» **What this exercise asks**
a - Summarize the forum thread below in two sentences.
b - Reproduce the part of the forum thread below starting with "2) If there" and going on through "not very good.".

» **Excerpted text**
☆ ☆ ☆ ☆

SEQanswers

Go Back   SEQanswers > Bioinformatics > Bioinformatics



Similar Threads
Thread Thread Starter Forum Replies Last Post
Average Read Coverage for 454 paired end read data lisa1102 Core Facilities 8 10-18-2011 08:40 AM
Will single-read be enough coverage? Turnerac0987 Bioinformatics 6 10-07-2011 05:58 AM
newbler ignores minimal read length DNAjunk Bioinformatics 1 01-13-2011 11:33 PM
About the read depth of coverage El Mariachi Illumina/Solexa 2 12-30-2010 12:22 AM
1/2 read and coverage? Triticum 454 Pyrosequencing 3 09-08-2009 07:13 AM

Reply
 
Thread Tools
Old 01-31-2012, 05:03 AM   #1
aloliveira
Member
 
Location: Brazil

Join Date: Aug 2010
Posts: 47
Default Newbler and read coverage

Hello,

I am running Newbler under several parameters and have some questions.

1) Is there any parameter that specifies the coverage of the sample used by Newbler in the assembly process?

2) If there are areas with high coverage (eg repetitive regions) regions with low coverage are simply excluded from the assembly process because they are considered as sequencing errors (due to low coverage)?


I'm trying to assemble a genome that has major discrepancies in coverage and my results are not very good.

☆ ☆ ☆ ☆

» **Information shown**
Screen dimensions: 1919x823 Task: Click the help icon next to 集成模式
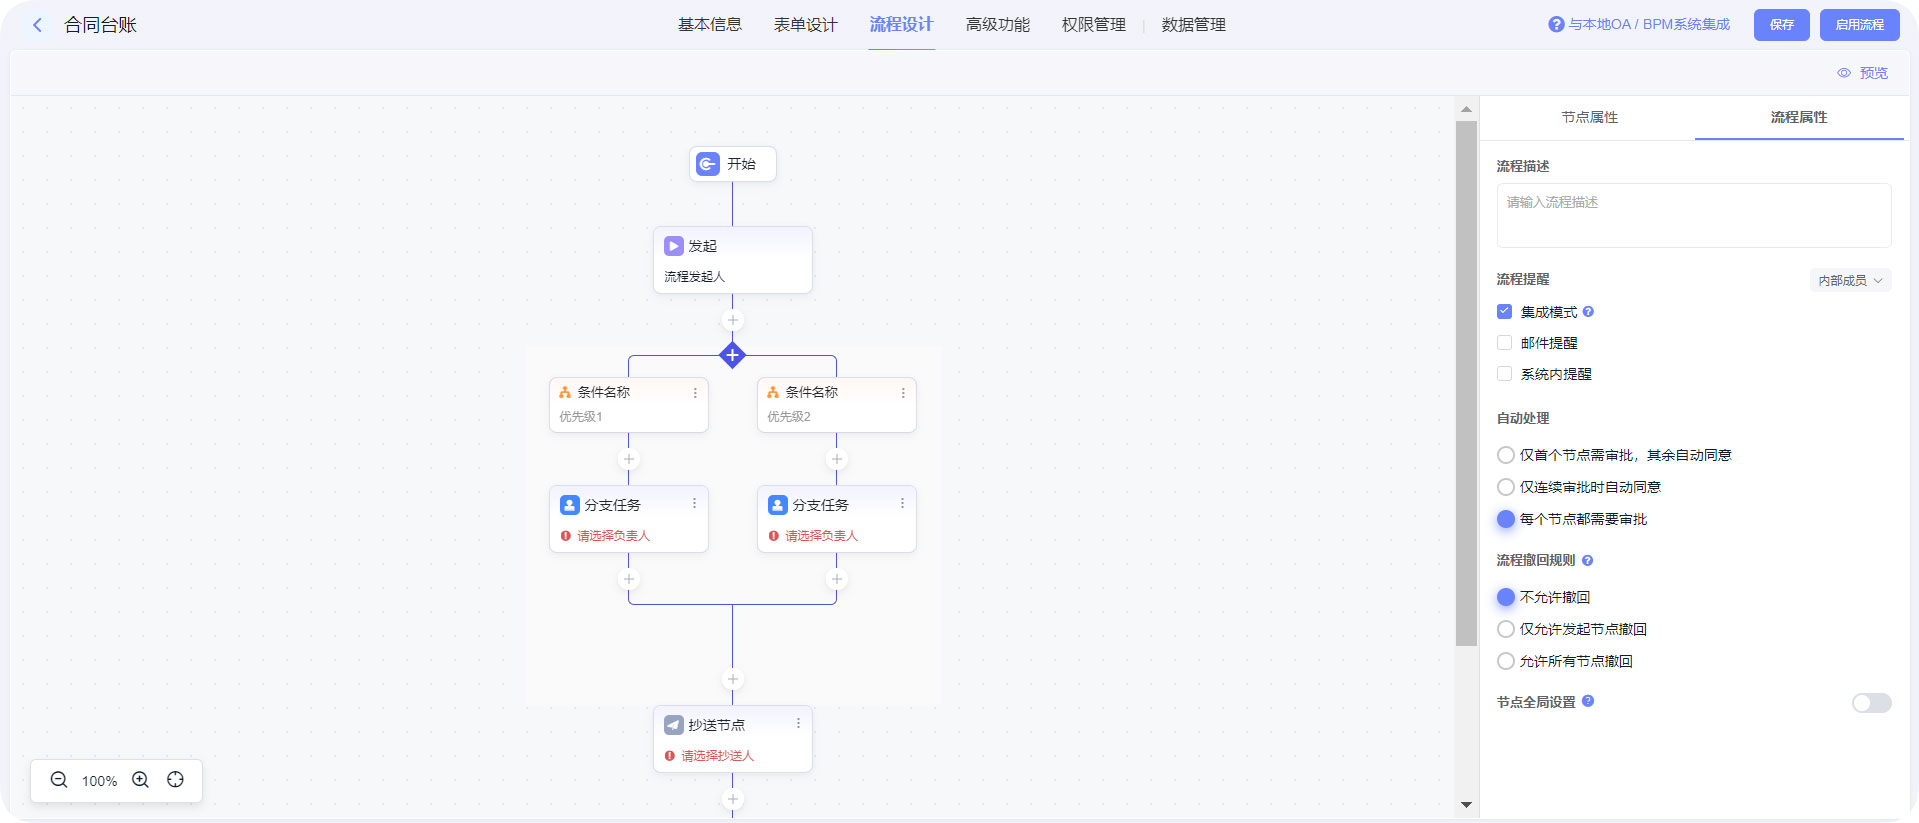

☆ ☆ ☆ ☆

» **Completed exercise**
a - Running Newbler under several parameters, the poster asks whether any parameter specifies the sample coverage Newbler uses in assembly. The poster also asks whether low-coverage regions are excluded as sequencing errors when high-coverage areas such as repetitive regions exist, and reports poor results assembling a genome with major discrepancies in coverage.

b -
2) If there are areas with high coverage (eg repetitive regions) regions with low coverage are simply excluded from the assembly process because they are considered as sequencing errors (due to low coverage)?


I'm trying to assemble a genome that has major discrepancies in coverage and my results are not very good.